The Northern International Livestock Exposition will turn back the clock 133 years Saturday with a cattle drive through downtown Billings.
The NILE parade and cattle drive begins at 10 a.m.
The parade, the first in the NILE’s 45-year history, celebrates the earliest days of the livestock industry in the upper Yellowstone Valley, which dates to 1879.
Yellowstone County Museum, the parade’s grand marshal, has mounted an entry based on J.K. Ralston’s mural depicting an early Montana cattle drive.

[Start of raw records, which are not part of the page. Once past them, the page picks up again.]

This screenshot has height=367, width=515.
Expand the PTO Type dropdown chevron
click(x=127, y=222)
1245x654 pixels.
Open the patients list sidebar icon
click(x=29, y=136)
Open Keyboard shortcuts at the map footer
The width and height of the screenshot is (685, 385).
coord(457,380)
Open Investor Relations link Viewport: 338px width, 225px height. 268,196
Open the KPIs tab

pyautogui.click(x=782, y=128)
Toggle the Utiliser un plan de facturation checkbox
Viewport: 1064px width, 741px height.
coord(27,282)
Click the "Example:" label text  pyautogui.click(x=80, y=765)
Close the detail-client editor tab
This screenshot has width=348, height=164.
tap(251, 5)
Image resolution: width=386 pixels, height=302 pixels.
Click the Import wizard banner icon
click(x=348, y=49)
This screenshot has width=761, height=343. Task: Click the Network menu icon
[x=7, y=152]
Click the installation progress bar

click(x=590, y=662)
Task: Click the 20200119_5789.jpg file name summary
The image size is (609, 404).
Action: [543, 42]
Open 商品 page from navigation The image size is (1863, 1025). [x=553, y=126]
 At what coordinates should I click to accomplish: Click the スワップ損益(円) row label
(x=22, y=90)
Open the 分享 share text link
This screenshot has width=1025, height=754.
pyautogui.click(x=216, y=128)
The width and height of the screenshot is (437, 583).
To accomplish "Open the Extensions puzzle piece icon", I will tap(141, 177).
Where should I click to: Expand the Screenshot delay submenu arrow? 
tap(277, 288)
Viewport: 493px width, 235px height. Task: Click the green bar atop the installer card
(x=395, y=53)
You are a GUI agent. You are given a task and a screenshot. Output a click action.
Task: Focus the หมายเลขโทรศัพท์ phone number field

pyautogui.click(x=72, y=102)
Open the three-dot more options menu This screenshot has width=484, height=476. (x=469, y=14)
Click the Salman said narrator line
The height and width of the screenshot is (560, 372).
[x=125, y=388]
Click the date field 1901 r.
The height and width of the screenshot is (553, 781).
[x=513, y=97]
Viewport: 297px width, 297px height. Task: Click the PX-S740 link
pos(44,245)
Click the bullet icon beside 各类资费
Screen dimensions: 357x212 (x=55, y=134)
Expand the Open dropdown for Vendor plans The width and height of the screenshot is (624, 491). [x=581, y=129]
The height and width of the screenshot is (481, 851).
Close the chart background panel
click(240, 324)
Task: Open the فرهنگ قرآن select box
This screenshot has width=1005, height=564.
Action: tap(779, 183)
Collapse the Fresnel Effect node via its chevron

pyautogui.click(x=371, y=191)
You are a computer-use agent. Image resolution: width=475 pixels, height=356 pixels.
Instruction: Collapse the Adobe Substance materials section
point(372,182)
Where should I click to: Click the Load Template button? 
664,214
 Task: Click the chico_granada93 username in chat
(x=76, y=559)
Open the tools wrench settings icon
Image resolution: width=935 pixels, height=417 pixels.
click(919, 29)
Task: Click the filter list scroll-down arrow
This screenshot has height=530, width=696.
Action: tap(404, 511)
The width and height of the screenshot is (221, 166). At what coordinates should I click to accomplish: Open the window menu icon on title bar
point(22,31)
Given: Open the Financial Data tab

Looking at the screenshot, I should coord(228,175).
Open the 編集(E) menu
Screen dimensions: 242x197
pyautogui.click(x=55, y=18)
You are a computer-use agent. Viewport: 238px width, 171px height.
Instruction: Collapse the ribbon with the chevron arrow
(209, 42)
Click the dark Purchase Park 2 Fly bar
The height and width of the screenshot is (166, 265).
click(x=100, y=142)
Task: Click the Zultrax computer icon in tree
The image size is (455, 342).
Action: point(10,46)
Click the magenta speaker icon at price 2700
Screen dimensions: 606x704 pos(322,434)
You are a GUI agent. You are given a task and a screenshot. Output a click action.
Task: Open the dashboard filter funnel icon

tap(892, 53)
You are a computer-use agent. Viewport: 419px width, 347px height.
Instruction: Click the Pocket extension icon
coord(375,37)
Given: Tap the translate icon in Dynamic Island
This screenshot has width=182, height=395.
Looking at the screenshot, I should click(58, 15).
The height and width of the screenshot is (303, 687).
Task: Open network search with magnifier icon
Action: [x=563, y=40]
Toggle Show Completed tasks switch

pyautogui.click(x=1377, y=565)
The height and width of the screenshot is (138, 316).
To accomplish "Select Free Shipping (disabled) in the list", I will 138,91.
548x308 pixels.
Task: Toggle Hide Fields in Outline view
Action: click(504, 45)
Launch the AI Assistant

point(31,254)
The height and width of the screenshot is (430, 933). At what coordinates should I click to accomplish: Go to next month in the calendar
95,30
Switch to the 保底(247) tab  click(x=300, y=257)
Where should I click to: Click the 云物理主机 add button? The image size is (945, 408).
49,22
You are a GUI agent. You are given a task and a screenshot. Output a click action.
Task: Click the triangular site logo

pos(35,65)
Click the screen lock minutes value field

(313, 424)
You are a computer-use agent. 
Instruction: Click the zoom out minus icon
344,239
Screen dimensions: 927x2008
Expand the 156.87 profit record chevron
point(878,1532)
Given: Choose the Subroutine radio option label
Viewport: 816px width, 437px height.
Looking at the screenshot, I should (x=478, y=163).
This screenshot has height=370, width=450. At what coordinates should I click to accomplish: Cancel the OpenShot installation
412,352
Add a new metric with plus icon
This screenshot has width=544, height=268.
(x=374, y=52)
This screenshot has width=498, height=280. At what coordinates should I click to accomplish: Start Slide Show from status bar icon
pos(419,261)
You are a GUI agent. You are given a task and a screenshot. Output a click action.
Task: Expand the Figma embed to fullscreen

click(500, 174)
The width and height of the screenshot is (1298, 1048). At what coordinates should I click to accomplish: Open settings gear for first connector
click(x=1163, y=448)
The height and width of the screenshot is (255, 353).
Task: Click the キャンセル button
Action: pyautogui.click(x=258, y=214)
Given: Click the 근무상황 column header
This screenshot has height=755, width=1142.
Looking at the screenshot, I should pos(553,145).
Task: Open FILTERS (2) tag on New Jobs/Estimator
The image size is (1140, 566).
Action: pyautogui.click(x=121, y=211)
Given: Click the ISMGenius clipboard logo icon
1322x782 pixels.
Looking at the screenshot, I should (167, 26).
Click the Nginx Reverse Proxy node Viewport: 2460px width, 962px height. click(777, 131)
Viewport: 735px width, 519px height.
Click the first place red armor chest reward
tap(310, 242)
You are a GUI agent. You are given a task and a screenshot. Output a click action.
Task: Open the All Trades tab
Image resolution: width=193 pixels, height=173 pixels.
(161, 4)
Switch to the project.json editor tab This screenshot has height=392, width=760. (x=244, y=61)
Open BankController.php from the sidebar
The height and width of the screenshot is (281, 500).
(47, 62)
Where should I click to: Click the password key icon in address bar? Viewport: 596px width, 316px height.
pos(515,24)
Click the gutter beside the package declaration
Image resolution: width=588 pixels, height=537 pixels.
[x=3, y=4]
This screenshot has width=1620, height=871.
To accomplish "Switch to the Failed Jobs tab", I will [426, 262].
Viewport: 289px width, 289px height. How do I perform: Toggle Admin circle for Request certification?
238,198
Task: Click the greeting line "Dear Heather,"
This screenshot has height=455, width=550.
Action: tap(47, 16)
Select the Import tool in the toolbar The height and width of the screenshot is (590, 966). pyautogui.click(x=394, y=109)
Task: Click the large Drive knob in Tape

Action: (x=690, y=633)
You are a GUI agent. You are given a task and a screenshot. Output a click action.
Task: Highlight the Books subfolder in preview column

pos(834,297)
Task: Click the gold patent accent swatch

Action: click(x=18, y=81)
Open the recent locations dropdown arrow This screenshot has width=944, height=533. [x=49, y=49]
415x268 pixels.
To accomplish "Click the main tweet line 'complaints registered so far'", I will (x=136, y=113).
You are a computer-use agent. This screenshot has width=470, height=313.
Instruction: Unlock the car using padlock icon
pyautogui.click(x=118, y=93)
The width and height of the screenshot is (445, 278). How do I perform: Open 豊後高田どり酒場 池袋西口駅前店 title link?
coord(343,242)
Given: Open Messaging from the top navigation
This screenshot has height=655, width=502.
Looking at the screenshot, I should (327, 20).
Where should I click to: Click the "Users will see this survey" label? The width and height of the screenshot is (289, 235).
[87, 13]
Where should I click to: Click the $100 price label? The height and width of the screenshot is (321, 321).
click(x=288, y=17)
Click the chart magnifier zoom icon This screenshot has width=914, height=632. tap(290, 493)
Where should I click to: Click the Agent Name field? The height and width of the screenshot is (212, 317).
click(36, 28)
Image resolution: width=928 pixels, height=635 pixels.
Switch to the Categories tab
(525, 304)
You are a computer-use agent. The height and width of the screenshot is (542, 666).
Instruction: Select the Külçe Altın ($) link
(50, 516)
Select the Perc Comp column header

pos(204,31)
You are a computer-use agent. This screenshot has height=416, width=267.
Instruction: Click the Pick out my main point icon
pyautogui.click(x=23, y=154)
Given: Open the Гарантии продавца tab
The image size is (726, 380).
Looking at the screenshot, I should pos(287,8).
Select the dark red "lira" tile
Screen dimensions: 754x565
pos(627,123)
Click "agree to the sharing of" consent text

“On the Move” shows a horseman, known as a wagon pilot, leading the way, followed by a chuck wagon, bed wagon and a herd of horses. In the background are hundreds of cattle grazing across a western landscape.
The pilot might have been a mountain man who was familiar with the country through which a drive moved.
The cook always drove his chuck wagon and ruled supreme over the contents of the rolling kitchen.
The bed wagon hauled cowboys’ bedroll, rain slickers and extra tack.
The mural was commissioned in 1956 for the precursor of the YCM, said Chas Weldon, executive director.
In the museum’s basement, the long mural stretches over a chuck wagon that was used on the Crow Reservation in the 1920s and '30s.
To replicate the Ralston scene Saturday, Ron Garritson will portray the wagon pilot in the parade, followed by a chuck wagon owned and driven by Ken Johnson of Molt. Ken Kuhlmann of Lavina will drive a bed wagon.
Local rancher Turk Stovall will be the cattle boss overseeing 25 cowboys who will keep 50 cattle moving along the parade route.
Weldon will be in the parade, too, as an outrider.
Community entries will follow. All participants of the nonmotorized parade will ride horses, walk or be carried in an animal-drawn vehicle.
The parade, sponsored by Lou Taubert Ranch Outfitters, honors cattle and horse drives that created an industry that continues today, Weldon said.
An YCM exhibit tells the stories of four men who brought some of the first commercial livestock herds to the upper Yellowstone Valley: Ed Cardwell in 1879, Alvin Ellis in 1880, John Dover in 1881 and 16-year-old Nate Cooper in 1882. Descendants of each still ranch in the area.
The dominance of the Sioux in the valley kept most white settlers out until after the Battle of the Little Bighorn in 1876, Weldon said.
The coming of the railroad that reached Billings in 1882 was the impetus for livestock ranching, Weldon said.
While Miles City is known as the end of Texas longhorn drives, the Billings area was the destination for horses and short-horn cattle from Oregon, Idaho and Western Montana.